The waitress was played by an actress called Janet Shaw, who was under contract to Warner Bros. at the time. Looking at her filmography it seems she had bit parts in a large number of films, including some very well-known ones (Jezebel, The Adventures of Robin Hood, Waterloo Bridge) so I guess she must have appealed to somebody! It doesn't seem like she ever had a leading role, though.
Reply by AusFem
on April 14, 2017 at 4:35 AM
Must have been some nepotism going on. I've seen all those movies you mentioned and don't remember her at all. Only mentioned her now because I re watched Shadow of Doubt yesterday
Reply by movie ghoul
on April 14, 2017 at 12:47 PM
Cotten is the original Hitchcock charming villain, up till then his villains were pretty repulsive and not given much screen time.
Reply by genplant29
on July 15, 2017 at 1:22 AM
I take it the actress was instructed to play weary and unmotivated, like someone doing a job they have no enthusiasm or care about, and no energy for. The character mentions she just started there at the bar a couple weeks earlier. Presumably the waitress is "calling it in" about her job performance at work. Since Hitchcock was pretty picky about how cast members played their parts, he must have wanted her to play the waitress that way, though I agree with you, Aus, that it came off more as a bland, uninspired, flat, talentless performance by the actress.
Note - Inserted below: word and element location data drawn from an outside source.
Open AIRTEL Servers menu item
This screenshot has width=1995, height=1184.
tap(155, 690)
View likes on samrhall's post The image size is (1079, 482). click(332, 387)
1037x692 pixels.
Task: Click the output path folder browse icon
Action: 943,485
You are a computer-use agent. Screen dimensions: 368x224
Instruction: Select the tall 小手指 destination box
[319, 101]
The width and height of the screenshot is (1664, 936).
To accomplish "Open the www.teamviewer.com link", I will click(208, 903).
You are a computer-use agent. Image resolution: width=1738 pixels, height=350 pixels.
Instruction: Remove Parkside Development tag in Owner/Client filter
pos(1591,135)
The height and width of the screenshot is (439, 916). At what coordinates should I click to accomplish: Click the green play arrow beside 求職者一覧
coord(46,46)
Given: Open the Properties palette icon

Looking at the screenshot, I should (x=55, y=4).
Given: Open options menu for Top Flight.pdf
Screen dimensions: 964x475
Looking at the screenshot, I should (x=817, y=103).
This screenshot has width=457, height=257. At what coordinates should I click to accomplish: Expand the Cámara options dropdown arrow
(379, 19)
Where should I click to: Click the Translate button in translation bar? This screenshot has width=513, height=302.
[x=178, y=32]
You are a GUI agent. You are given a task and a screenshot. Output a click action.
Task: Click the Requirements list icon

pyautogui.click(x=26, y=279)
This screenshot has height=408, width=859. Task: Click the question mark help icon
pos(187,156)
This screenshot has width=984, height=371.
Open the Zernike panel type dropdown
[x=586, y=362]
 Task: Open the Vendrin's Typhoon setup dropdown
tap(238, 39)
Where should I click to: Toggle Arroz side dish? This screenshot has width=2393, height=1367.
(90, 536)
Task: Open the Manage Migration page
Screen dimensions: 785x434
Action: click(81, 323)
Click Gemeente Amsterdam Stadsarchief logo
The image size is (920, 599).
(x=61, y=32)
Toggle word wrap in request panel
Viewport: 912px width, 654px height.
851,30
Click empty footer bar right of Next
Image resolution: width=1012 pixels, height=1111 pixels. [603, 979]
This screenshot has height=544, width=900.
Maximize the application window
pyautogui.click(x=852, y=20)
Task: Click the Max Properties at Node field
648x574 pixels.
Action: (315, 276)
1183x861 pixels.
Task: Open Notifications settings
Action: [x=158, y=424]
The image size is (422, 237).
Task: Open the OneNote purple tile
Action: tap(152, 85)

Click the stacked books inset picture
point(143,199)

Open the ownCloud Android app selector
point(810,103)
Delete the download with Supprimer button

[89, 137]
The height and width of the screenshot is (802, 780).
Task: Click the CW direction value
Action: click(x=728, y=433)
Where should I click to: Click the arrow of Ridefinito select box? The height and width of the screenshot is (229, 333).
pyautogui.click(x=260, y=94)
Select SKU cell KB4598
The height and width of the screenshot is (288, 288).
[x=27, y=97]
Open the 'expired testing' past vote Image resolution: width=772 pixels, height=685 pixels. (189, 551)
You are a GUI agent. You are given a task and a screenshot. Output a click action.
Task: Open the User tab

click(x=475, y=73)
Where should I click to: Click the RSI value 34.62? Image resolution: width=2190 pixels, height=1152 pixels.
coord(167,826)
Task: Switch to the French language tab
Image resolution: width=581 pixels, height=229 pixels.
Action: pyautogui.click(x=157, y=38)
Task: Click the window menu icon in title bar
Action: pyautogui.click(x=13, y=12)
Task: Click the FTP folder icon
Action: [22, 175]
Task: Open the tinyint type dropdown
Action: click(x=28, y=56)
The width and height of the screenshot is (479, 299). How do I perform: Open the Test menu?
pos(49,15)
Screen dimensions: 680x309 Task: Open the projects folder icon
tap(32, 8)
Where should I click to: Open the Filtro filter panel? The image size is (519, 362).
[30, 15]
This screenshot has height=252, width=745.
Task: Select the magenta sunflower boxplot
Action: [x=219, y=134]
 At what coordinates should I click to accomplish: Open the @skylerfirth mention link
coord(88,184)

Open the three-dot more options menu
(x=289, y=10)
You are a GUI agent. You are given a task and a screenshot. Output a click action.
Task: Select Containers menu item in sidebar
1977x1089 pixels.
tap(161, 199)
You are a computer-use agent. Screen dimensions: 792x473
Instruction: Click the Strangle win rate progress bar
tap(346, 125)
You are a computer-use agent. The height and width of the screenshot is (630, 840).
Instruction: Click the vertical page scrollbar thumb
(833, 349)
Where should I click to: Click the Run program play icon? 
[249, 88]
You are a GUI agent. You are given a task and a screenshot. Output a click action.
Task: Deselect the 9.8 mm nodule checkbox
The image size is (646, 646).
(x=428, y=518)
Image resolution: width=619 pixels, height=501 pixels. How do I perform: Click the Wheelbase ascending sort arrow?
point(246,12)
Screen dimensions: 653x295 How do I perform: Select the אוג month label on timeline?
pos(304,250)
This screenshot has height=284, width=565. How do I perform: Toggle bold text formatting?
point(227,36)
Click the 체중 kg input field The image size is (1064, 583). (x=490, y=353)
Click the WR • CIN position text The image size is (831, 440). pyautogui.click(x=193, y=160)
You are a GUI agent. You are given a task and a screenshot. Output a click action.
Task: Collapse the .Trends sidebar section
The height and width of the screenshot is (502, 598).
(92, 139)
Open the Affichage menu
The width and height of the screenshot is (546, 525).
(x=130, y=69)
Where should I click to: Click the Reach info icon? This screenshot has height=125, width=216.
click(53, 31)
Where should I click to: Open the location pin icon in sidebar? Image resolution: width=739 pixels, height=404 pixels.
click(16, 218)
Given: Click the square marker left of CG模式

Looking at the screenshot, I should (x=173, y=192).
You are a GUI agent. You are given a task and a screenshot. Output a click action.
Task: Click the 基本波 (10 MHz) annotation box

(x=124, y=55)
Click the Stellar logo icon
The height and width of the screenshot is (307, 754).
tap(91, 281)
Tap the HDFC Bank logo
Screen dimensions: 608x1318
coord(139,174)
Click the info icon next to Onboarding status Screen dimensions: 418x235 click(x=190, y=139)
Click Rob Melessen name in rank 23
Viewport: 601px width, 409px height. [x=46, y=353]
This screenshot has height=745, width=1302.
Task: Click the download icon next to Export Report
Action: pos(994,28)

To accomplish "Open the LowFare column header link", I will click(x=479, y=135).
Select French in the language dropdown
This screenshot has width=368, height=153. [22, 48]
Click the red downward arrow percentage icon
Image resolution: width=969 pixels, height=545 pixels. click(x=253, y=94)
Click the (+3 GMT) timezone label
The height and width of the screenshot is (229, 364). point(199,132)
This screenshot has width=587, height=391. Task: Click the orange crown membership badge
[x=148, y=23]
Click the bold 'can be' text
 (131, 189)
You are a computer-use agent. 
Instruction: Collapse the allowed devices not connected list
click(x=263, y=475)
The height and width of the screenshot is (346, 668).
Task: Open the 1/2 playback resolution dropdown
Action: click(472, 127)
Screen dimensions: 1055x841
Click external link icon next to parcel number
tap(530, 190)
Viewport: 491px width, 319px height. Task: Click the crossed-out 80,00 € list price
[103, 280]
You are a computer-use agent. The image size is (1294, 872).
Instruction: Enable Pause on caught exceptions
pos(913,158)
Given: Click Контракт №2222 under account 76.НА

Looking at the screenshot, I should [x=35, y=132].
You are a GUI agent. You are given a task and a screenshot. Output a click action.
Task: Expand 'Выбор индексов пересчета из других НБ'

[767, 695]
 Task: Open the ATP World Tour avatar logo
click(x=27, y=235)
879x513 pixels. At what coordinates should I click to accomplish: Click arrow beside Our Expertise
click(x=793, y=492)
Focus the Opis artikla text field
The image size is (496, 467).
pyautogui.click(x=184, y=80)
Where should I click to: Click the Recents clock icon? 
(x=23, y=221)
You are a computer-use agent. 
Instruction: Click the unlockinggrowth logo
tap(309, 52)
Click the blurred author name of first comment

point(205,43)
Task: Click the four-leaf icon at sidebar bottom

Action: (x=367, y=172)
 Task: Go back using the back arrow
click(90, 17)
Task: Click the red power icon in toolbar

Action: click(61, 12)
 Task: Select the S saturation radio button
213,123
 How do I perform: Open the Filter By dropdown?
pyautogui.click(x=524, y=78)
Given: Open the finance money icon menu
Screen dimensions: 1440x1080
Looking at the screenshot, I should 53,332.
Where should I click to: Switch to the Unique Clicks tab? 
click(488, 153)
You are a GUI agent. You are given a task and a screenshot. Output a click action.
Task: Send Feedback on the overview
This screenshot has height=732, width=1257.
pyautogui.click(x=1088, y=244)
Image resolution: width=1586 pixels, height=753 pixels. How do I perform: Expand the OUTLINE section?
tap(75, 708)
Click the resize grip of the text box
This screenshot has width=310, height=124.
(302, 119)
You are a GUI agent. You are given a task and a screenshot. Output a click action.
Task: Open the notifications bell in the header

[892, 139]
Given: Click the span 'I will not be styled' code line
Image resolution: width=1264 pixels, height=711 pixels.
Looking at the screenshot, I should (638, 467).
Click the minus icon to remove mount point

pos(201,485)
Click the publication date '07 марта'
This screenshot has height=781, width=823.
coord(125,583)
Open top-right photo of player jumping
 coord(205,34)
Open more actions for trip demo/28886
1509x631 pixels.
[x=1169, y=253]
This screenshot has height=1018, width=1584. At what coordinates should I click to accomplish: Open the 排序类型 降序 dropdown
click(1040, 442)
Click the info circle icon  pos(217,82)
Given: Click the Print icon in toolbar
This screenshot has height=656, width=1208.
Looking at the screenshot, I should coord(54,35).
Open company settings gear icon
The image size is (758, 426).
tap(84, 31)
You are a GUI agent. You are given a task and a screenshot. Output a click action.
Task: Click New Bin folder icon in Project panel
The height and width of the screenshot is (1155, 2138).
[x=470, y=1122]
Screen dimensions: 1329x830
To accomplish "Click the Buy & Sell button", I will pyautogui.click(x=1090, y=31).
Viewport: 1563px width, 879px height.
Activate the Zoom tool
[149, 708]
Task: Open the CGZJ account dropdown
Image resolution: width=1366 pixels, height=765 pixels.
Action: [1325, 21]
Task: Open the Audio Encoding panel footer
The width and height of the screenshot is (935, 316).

I watched this again tonight and enjoyed it. Except for the waitress actress, who makes no favourable impression, everyone else is excellent.
Reply by AusFem
on July 16, 2017 at 8:11 AM
I'm still here. Haven't ditched TMDb for another site. Just been offline for a while. Haven't been well
Reply by genplant29
on July 16, 2017 at 1:44 PM
Great to see you, Aus! I hope you're doing/feeling better.
Reply by AusFem
on July 23, 2017 at 4:02 AM
Thanks genplant. Getting there
Reply by Renovatio
on March 3, 2018 at 5:09 PM
Hope you feel better @ausfem
Great movie!
I bought a bluray collection of Hitchcock movies and have been watching one or two every month or so... Some I had seen before, others are new to me such as Shadow of a Doubt... Quality movie!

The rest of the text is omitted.